Too much. I’m feeling way too much. Anger. Relief. Guilt. Grief.

His eyes flutter, head lolling in my direction.

I nearly jerk back at the sight of his black eyes, so different from their usual brightness.

Yet they seem to sharpen on my face, if only for a moment.

A small smile tips his lips. “I came for you.” He sounds tired. Like his mind is in a different world.

“I know,” I whisper.

His brows furrow while his eyes fade in and out of focus. “I will always come for you.” He reaches a hand out, but it falls short, plopping in his lap instead. He goes unconscious.

I sweep a thumb along his cheek. “I know,” I whisper again, this time even quieter than the last.

“His eyes get like that sometimes,” Gray offers from behind me. “It’s what happened when he fought against Casimir Vivaldri as well. It’s like his dark magic swallows him. It’s…frightening, honestly.”

I’m only halfway listening, my mind snagging on the name he just used.

Oh gods.

Casimir.

As the emotions continue piling in my chest, I can’t even discern what they’re for.

Fear for what Casimir will do? Grief for what he’s lost?

Guilt because I’m basically the cause of all this?

Shame because though my heart is breaking, though I’m staring into atrocity, I still can’t help but feel a flutter of warmth at seeing Draven?

Which of course leads to more guilt. More shame.

So. Many. Emotions.

“How did this happen?” I ask, dropping my hand from Draven’s face and leaning back to put my weight on my heels. My low voice is a broken thing. “Why did he do this?”
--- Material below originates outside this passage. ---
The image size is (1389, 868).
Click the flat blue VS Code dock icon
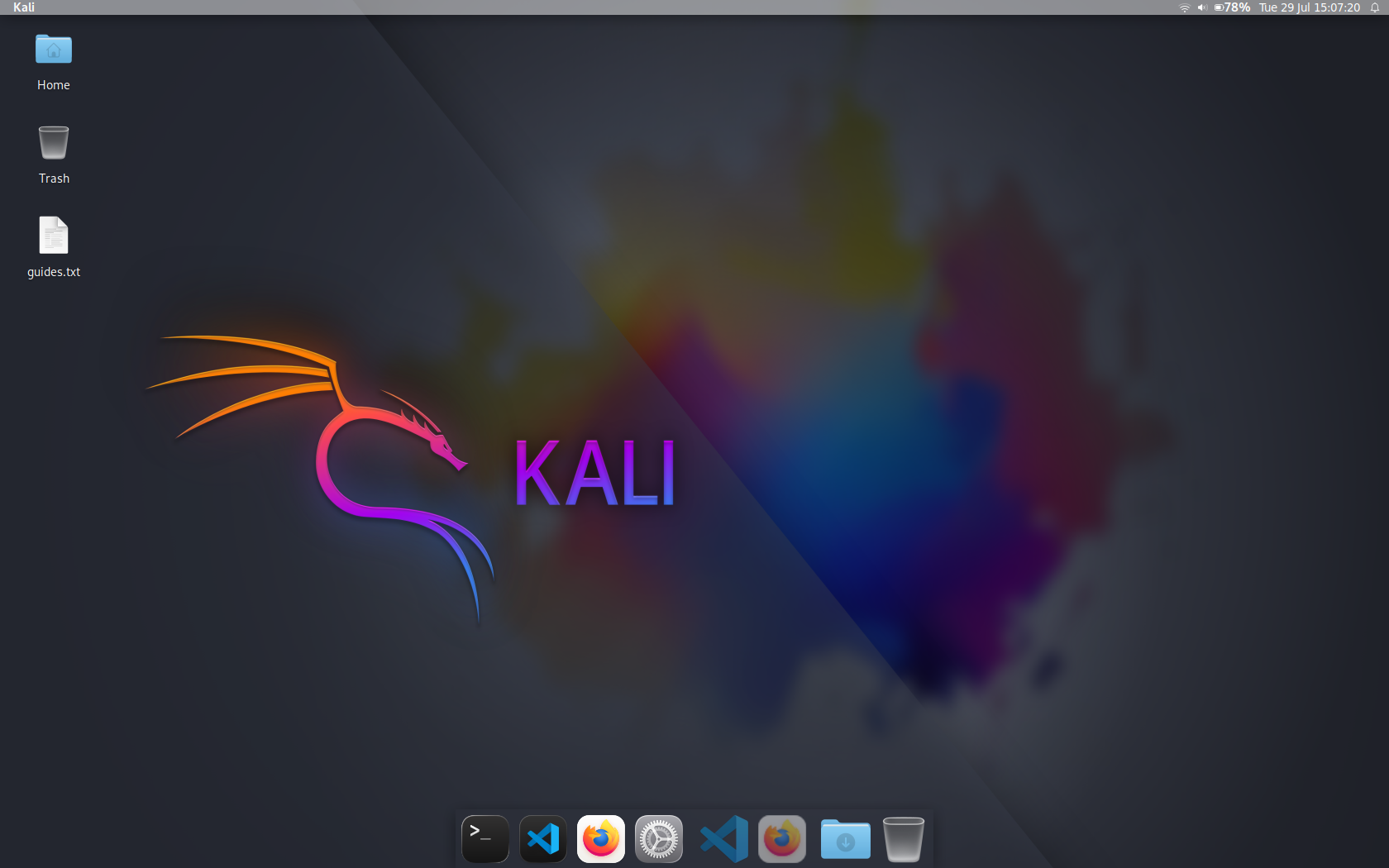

“He thought he was protecting you,” Gray answers. When I don’t respond, he takes a step forward, crouching down beside me and resting a hand on my shoulder. “Tell me what is going on, Lyra.”
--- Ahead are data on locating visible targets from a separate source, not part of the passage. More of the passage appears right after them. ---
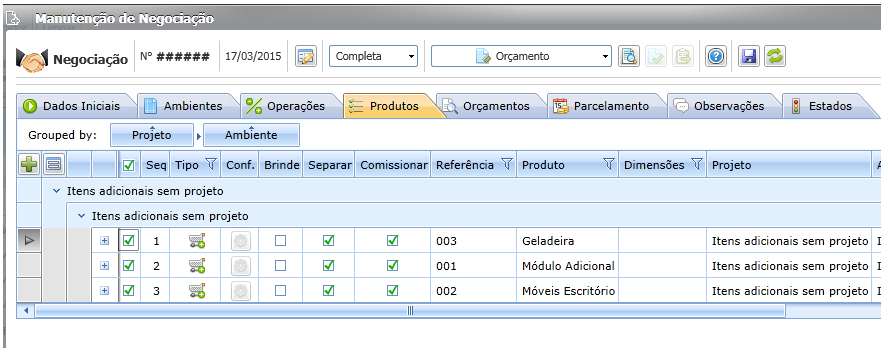The image size is (888, 362).
Task: Click the magnifier preview icon after Orçamento
Action: 629,57
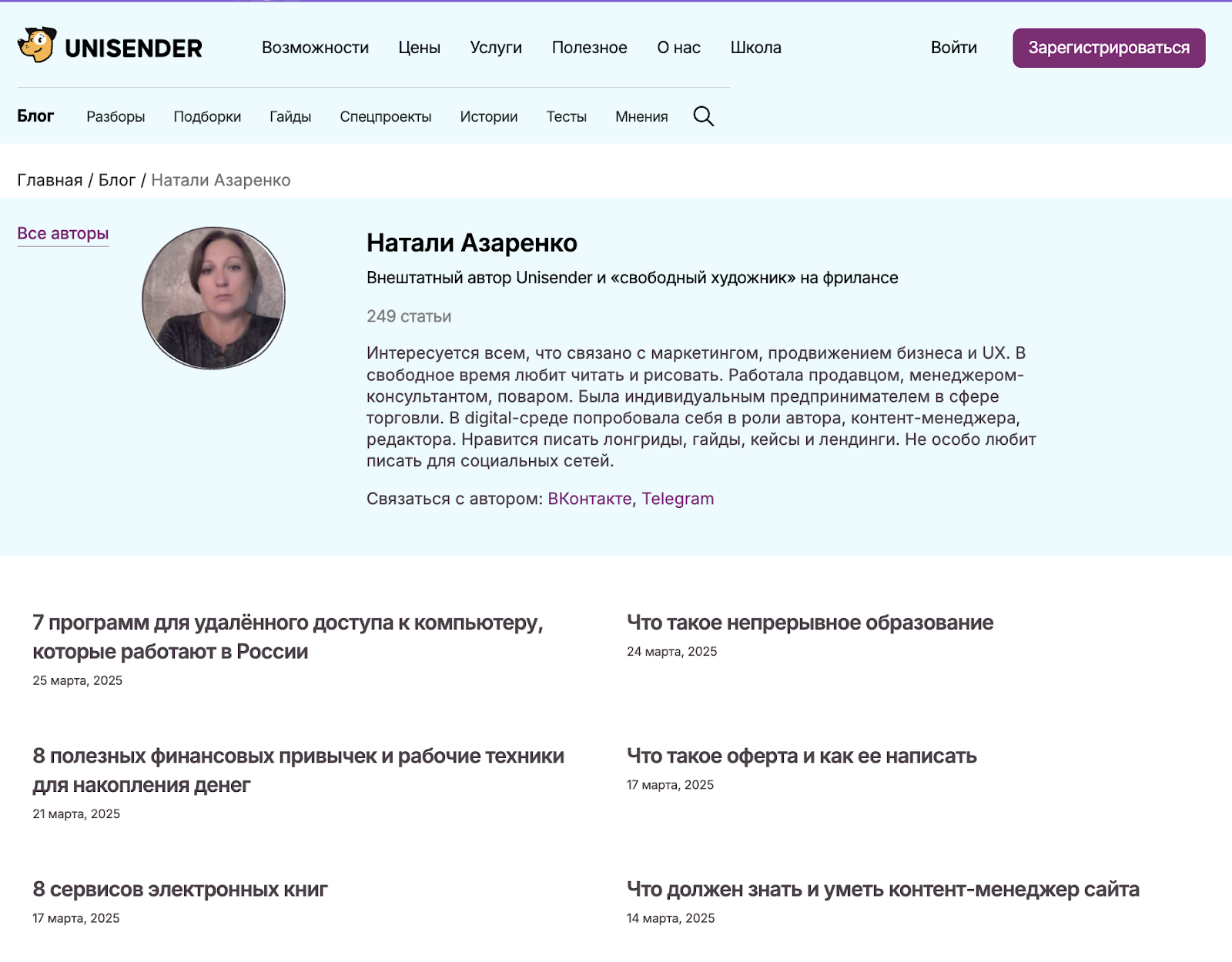Open the Цены page
Image resolution: width=1232 pixels, height=962 pixels.
point(419,48)
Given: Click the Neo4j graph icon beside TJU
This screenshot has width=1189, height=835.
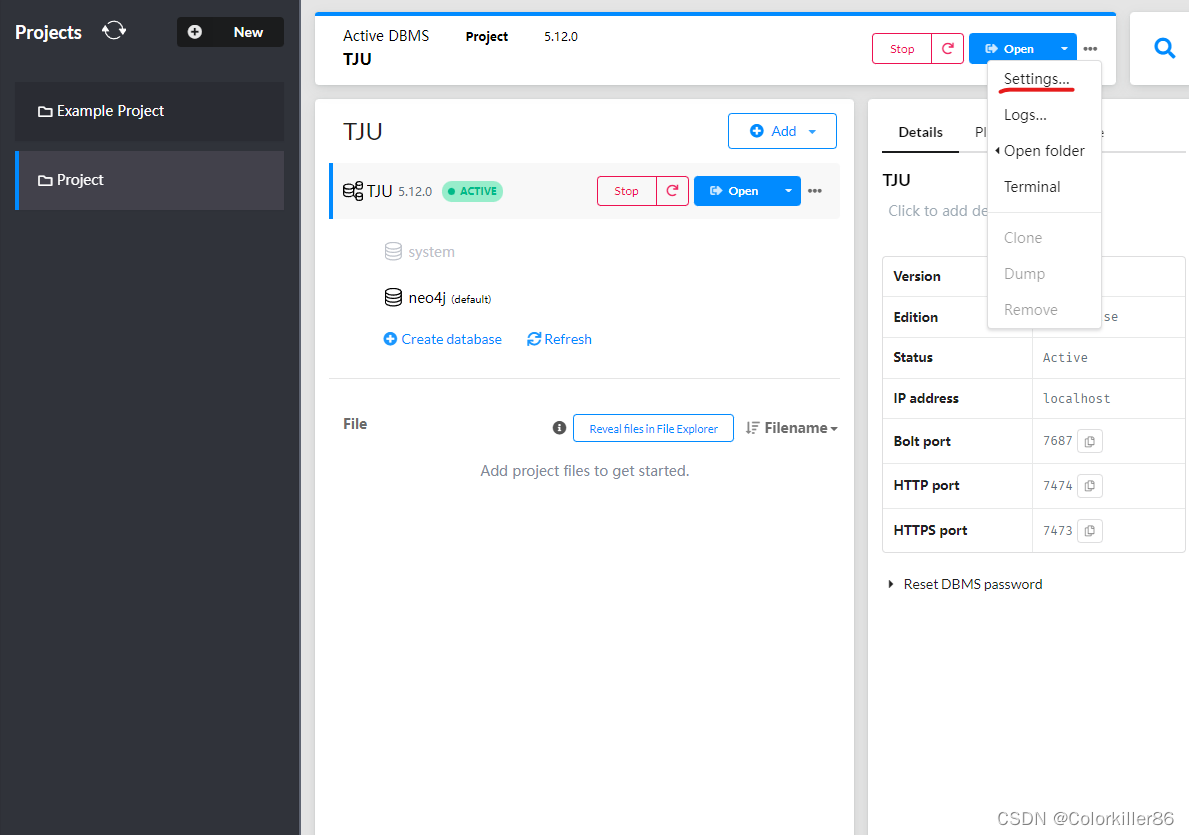Looking at the screenshot, I should click(x=353, y=190).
Two figures suddenly emerge from the southern path. Hope blooms in my chest for all of a second, until I realize it is Finlay Fjolla and a girl I don’t recognize. She must be Draven’s sister.

I have no warm greetings to offer her.

“We finally found you,” Finlay says, assessing the scene with cold vigilance.
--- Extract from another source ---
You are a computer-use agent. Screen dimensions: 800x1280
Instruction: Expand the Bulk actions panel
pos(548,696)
He merely arches a brow at all the bodies surrounding them.

“What in the gods were so many Abdites doing all the way out here?” He asks the question with such detached curiosity.

Like these bodies—people—are nothing more than curious specimens.

I want to spit fire in his icy face.

Draven’s sister studies me, then steps forward and crouches down on the opposite side of Draven. “Is he okay?” She presses two fingers against his neck, feeling his pulse.

“He’s fine,” Gray answers for me. “Unconscious, but alive.”

“We saw him lose control,” she murmurs, gazing at her brother through tender eyes. “Well, we saw the consequences of him losing control, I should say.”

“We watched his magic…” Finlay stops, searching for a word. “Well, truthfully I’m not even sure what to call it. Was anyone hurt?”

My swollen eyes whip to him. “Look around you,” I say, disbelief coating my words. “How can you even ask that?”

He cocks his head at me, frowning. “All I see are Abdites.”

I scoff, incredulous and disbelieving. Though, is it really so hard to believe, given what we are taught to think and believe about any and all Abdites?

“Lyra.” Gray’s voice beckons my attention, providing me with new focus. “Talk to me. What do you know that we don’t?”

I shake my head, a weight sinking in my stomach on a repeated loop. “Later,” I manage. “But for now, can you just…” I swallow against the swell of emotion in my words. “Can you all just go? Please?”

Gray’s face is the only one I’m capable of looking at. It looks conflicted. Is filled with its own sort of pain.

“Please,” I say again.

He sighs through his nose, nodding. “Alright,” he agrees gently. “We’ll take Draven and go up to the northern perimeter. I saw some plants there that might be useful.”